=== Stored data ===

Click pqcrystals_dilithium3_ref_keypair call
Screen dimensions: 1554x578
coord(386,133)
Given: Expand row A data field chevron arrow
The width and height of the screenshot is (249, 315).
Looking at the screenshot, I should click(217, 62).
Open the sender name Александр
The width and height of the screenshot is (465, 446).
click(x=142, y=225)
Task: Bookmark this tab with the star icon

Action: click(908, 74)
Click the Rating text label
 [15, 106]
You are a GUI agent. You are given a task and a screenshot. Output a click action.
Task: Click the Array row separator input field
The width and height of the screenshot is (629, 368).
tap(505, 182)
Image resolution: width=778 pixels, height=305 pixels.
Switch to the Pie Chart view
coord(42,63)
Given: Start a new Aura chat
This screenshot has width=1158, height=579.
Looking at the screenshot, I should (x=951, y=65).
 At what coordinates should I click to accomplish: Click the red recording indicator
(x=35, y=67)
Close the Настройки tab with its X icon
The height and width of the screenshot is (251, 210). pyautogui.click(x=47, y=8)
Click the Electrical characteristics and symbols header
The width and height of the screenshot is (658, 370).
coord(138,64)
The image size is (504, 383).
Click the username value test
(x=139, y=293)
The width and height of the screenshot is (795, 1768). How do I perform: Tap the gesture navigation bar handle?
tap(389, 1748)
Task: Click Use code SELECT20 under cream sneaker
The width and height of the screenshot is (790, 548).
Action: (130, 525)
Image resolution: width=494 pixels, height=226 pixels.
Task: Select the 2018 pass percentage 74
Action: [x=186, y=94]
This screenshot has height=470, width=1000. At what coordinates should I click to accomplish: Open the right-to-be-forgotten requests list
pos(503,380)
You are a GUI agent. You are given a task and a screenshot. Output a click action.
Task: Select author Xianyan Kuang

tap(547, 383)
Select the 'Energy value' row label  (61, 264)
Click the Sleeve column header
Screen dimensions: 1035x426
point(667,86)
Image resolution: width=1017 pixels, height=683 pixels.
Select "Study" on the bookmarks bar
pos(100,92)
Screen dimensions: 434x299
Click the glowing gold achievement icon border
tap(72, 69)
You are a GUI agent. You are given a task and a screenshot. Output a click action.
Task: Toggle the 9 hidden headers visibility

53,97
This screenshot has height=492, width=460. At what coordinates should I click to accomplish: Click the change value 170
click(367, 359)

===

* Problem to work on:
What you return must be the lines above that run from the line with "Select the 'Energy" to the line with "Screen dimensions: 434x299", inclusive, each copied exactly.

* Completed task:
Select the 'Energy value' row label  (61, 264)
Click the Sleeve column header
Screen dimensions: 1035x426
point(667,86)
Image resolution: width=1017 pixels, height=683 pixels.
Select "Study" on the bookmarks bar
pos(100,92)
Screen dimensions: 434x299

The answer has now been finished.